ヴァレリーは画家のドガに「天使」と呼ばれていたらしい。あの可愛らしいイメージの「天使」ではなく、この世と無縁な存在であるという意味での、天使👼


そんなヴァレリーの代表的作品「ムッシュー・テスト」と「精神の危機」を読みました📚


方やヴァレリー唯一の小説と言われているもので、「テスト氏」なる存在と非存在のあわいの人物との対話、氏の周辺人物の手紙、カイエ(断片的な記録)などの集積、方や、大衆に向けて書かれた文書たちということで、

この2冊はヴァレリーの“内と外”と言えるんでは…ということで、折角なので“内と外”を行ったり来たりしてみることにしてみました。


📚


とはいえ、ご存知こんな途轍もない本について、書きたい事全部書いてたらいくら空白があっても足りないし、自分の無知無知具合を披露するだけなので、一番響いたことだけ書いてみるよ。


✍️


先日テレビで”Z世代”の特集を観て、驚かされた事があった。

例えば、映画の楽しみ方。

時間を無駄にしたくない、失敗したくない、周りの人の話に付いていけるようにという理由から、ネタバレ動画観てから観に行く人、配信動画では倍速で観る人が多いらしい。

勿論テレビの情報は鵜呑みにするべきではないし、この“多様性”のご時世、行動は同じでもその理由は様々だろう。

でもごめんなさい。それを初めて知った時私は恐怖に似たものを感じた。有体に言えばゾッとした。正直。

この一種の“危機感”、これが約100年前、ヴァレリーの身にも降りかかっていたようなのだ。


ヴァレリーが生きたのは19-20世紀。あらゆるものが目まぐるしく進歩し、最早歴史に倣うことができないほど予想外なことでいっぱいな時代。


一方、人間の精神はそんな急展開に順応できず、ただただ刺激され、情報処理するのに精一杯。ヴァレリーが「すべてである」とまで言った「感受性」は腐敗していったという。


『ムッシュー・テストと劇場で』で、テスト氏が観客達を嘲るシーンがある(連中の考える、ところは、そろって、しだいに同じことがらのほうへと向かってゆくんだ)。
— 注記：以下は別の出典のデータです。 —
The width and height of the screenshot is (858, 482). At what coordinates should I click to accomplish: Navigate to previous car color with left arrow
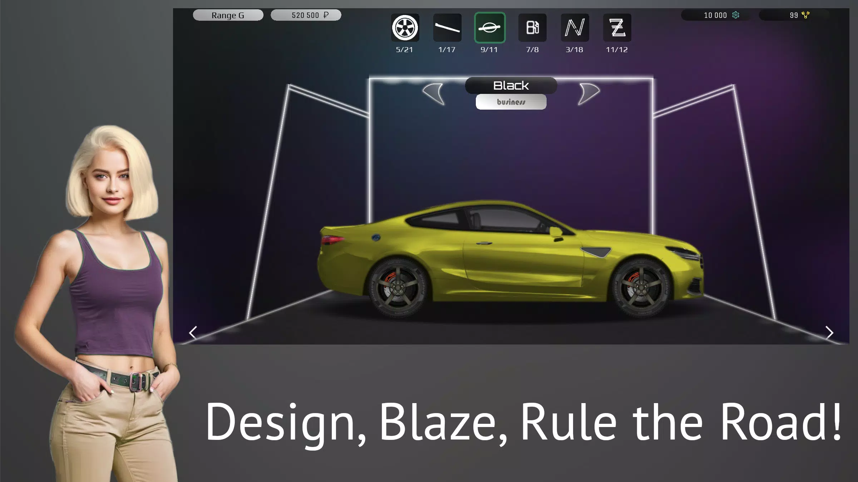[x=434, y=91]
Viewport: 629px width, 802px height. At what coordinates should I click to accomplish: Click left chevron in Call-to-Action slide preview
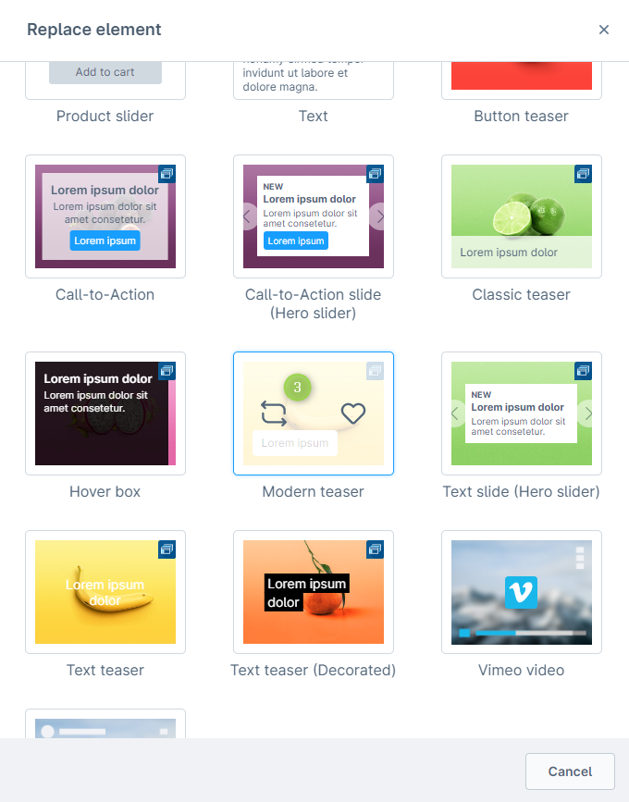point(249,216)
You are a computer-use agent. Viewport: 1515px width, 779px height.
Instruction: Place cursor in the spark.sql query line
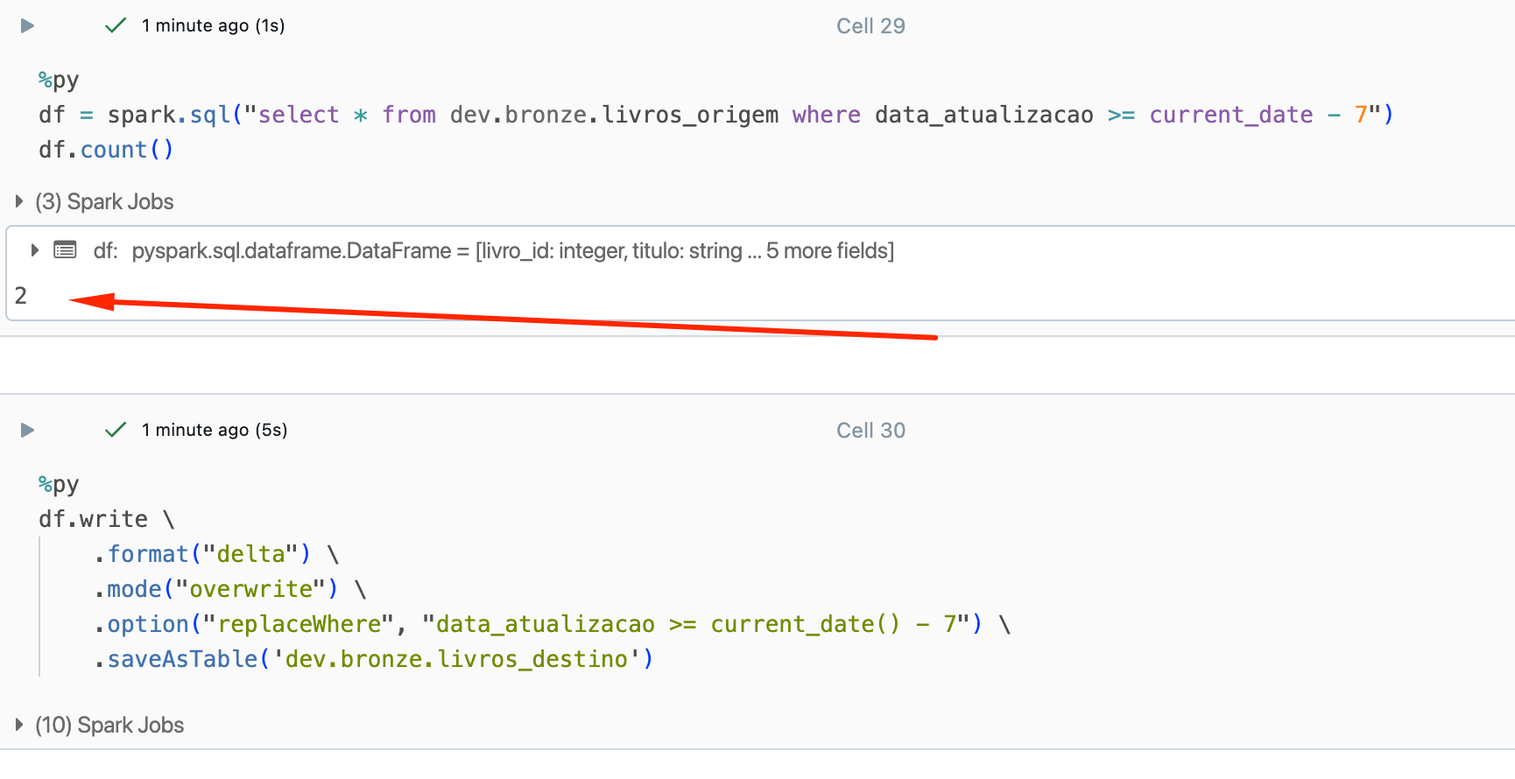pos(715,115)
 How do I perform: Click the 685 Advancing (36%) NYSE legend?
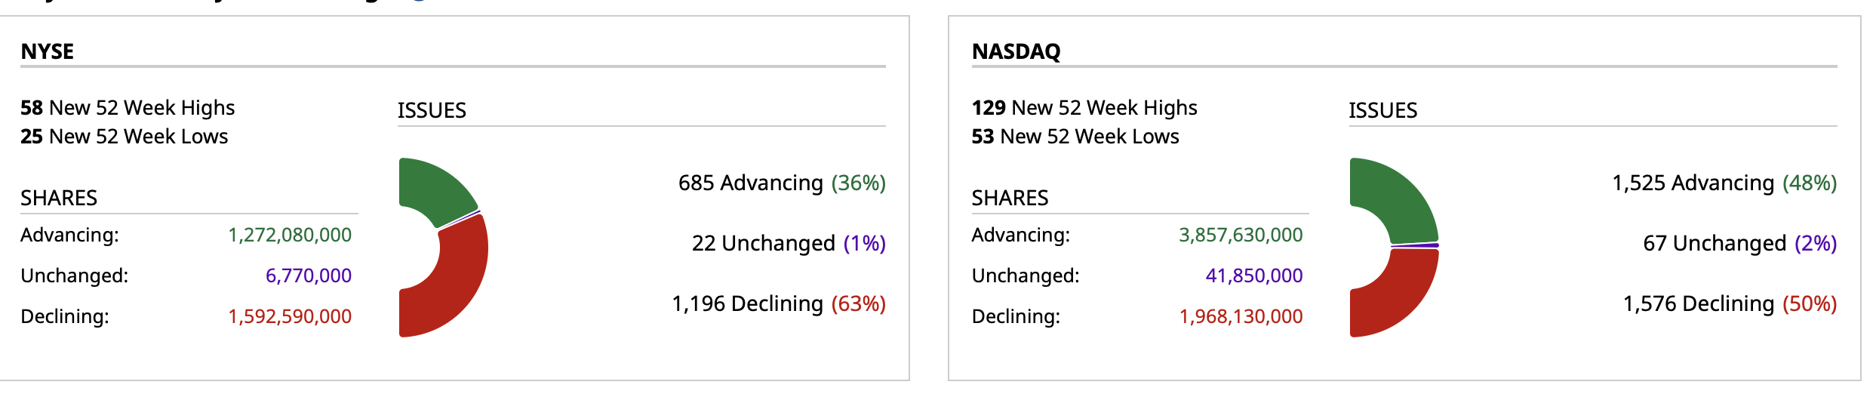pyautogui.click(x=781, y=183)
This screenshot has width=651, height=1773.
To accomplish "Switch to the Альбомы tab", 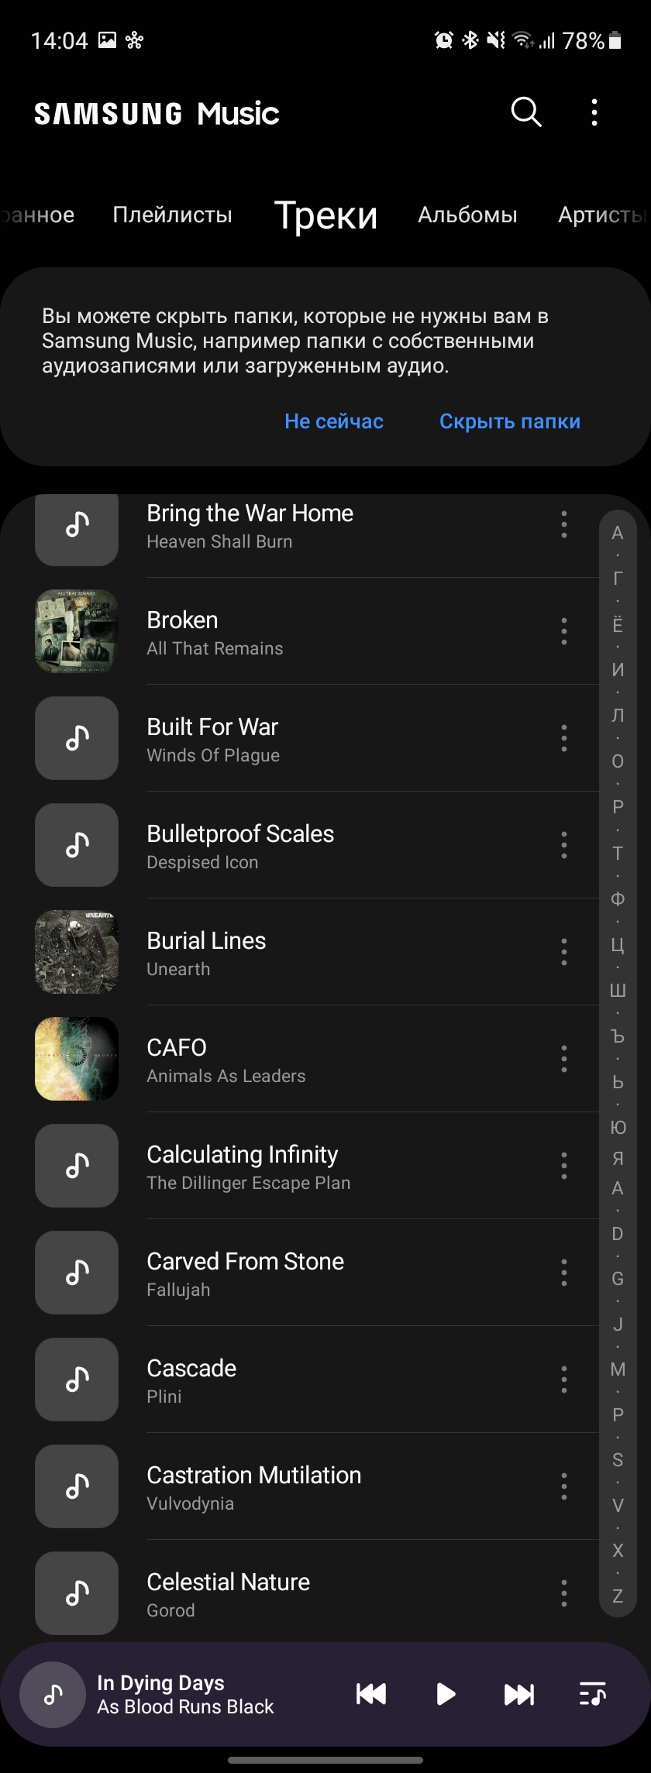I will pos(467,215).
ヴァレリーは当時の人々の芸術や文学との向き合い方に失望していたのかもしれない。そしてこの誰もが一度は経験するであろう厭世的感覚が彼を虜にし、“精神”という魔界に引き摺り込んだとしたら…


それは命を落とすかもしれない、危険な冒険だ。

しかしヴァレリーは死なずに帰還した。ただ帰還したのみならず、魔界からしっかりお土産を持ち帰った。それが『精神の危機』やその他の文章として形を成したのだとしたら、ノアの方舟はきっと“言葉”に違いない。

と、少々妄想が過ぎたが、これこそヴァレリーの言う“精神の自由”のあるべき姿なのだと、私は謳歌したい。
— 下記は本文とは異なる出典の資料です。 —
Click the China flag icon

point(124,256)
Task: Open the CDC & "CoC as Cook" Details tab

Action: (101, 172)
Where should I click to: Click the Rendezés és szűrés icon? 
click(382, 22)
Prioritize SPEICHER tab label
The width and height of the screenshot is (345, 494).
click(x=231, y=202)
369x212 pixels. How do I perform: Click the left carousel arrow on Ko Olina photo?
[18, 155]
「なぜなら、創作家にとって、自分の作品を評価してくれ、とくにその仕事の過程に対して、仕事の仕事価値に対して、私が上述したような査定をしてくれる人の存在ほど貴重なものはないからだ。」

「作家が自分の仕事にすべての時間とすべての技量を捧げるのは、そうすることで、自分の仕事の何がしかが作品を読む人の精神に語りかけるだろうと思うからである。彼が期待するのは、質の高い反応と一定時間注意力をこらすことで、作品を書くときに味わった苦労を、一部なりとも、自分に返してくれるのではないかという思いである。」

傲慢?
押し付けがましい?

作品に対する姿勢など、個人の自由である。正解の読み方など、ない。そう言ってしまえばそれまでの話だ。
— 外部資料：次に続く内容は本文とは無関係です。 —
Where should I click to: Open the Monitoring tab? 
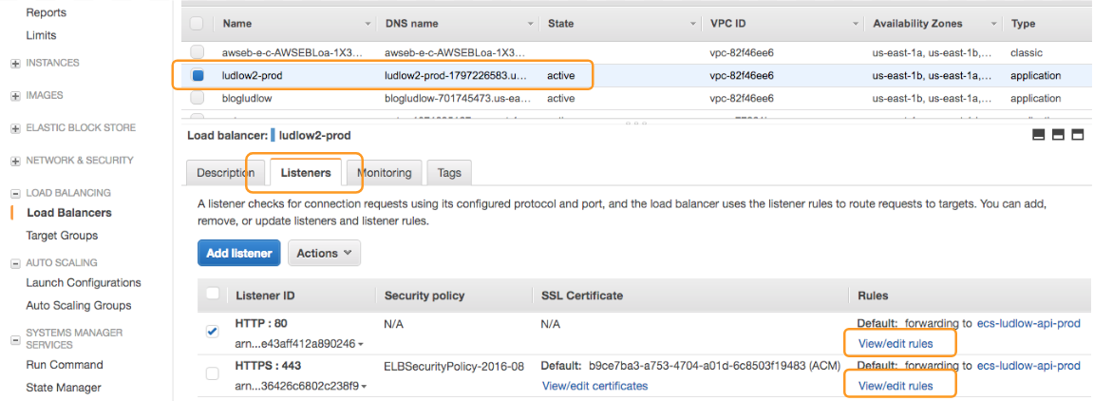[384, 173]
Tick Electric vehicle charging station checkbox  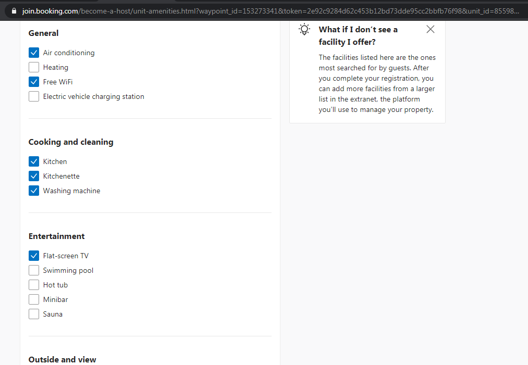[x=34, y=96]

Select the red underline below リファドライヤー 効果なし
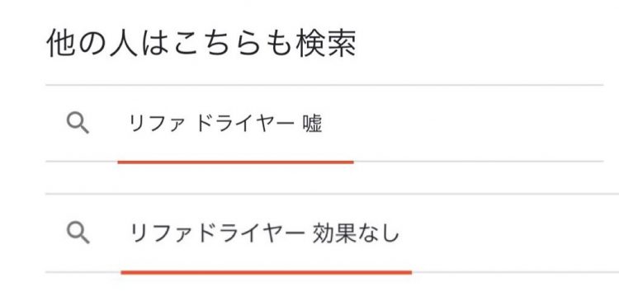(x=267, y=272)
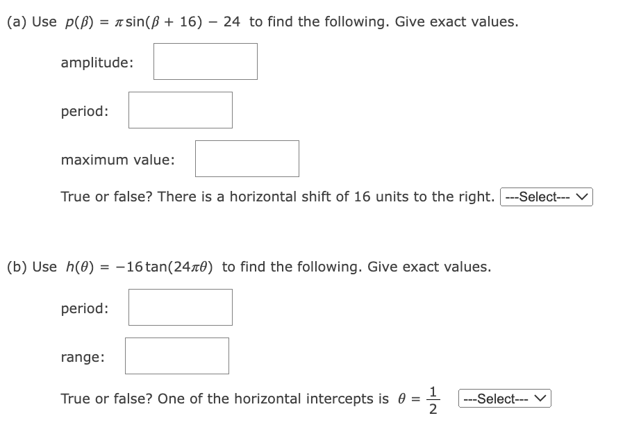Viewport: 632px width, 425px height.
Task: Click the amplitude answer input box
Action: point(205,61)
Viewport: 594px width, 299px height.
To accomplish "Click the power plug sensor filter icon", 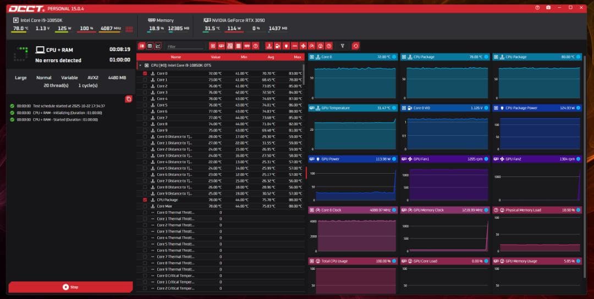I will pos(286,46).
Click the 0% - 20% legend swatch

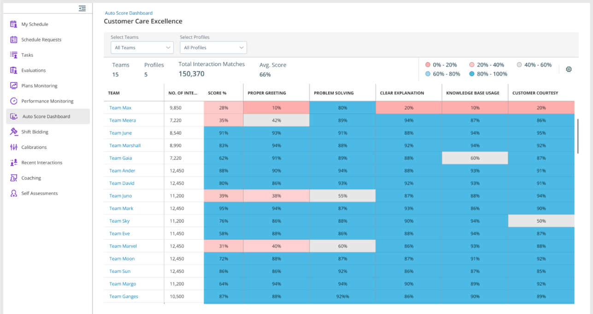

それでも、ヴァレリーのいうような本当の作品の理解者がいたからこそ、私は『ムッシュー・テスト』を読めて、『精神の危機』を読めているのだとしたら…
100年間作品を残してくれた人がいて、日本語に翻訳してくれた人がいて、解説してくれる人がいるから、この素晴らしい作品を享受できているのだとしたら…

上記は読んだ内容の20分の1くらいだ。いやもっと少ないかも。そしてこの感動は残りの部分を読んで初めて湧き上がるものだと思う。

最後にさり気なく付け加えられるヴァレリーの言葉は悲しく、真実だ。

「漠然とした物事には我慢がならない。これは一種の病気、特殊な苛立ちであって、生とは対立する。なぜなら、生とはあいまいさなくしては存立不能なものだからだ。」